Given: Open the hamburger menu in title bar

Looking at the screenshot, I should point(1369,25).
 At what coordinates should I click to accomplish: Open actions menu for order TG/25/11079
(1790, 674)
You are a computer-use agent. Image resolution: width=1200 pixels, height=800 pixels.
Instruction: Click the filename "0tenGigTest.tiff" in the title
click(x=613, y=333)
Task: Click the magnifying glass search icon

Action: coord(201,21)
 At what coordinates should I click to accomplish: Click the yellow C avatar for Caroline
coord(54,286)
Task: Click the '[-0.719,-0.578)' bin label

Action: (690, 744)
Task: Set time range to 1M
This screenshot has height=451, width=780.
-------
→ What is required:
Transcribe each record exactly. Leave nothing out.

→ Problem solution:
Given: Open the hamburger menu in title bar

Looking at the screenshot, I should point(1369,25).
 At what coordinates should I click to accomplish: Open actions menu for order TG/25/11079
(1790, 674)
You are a computer-use agent. Image resolution: width=1200 pixels, height=800 pixels.
Instruction: Click the filename "0tenGigTest.tiff" in the title
click(x=613, y=333)
Task: Click the magnifying glass search icon

Action: coord(201,21)
 At what coordinates should I click to accomplish: Click the yellow C avatar for Caroline
coord(54,286)
Task: Click the '[-0.719,-0.578)' bin label

Action: (690, 744)
Task: Set time range to 1M
This screenshot has height=451, width=780.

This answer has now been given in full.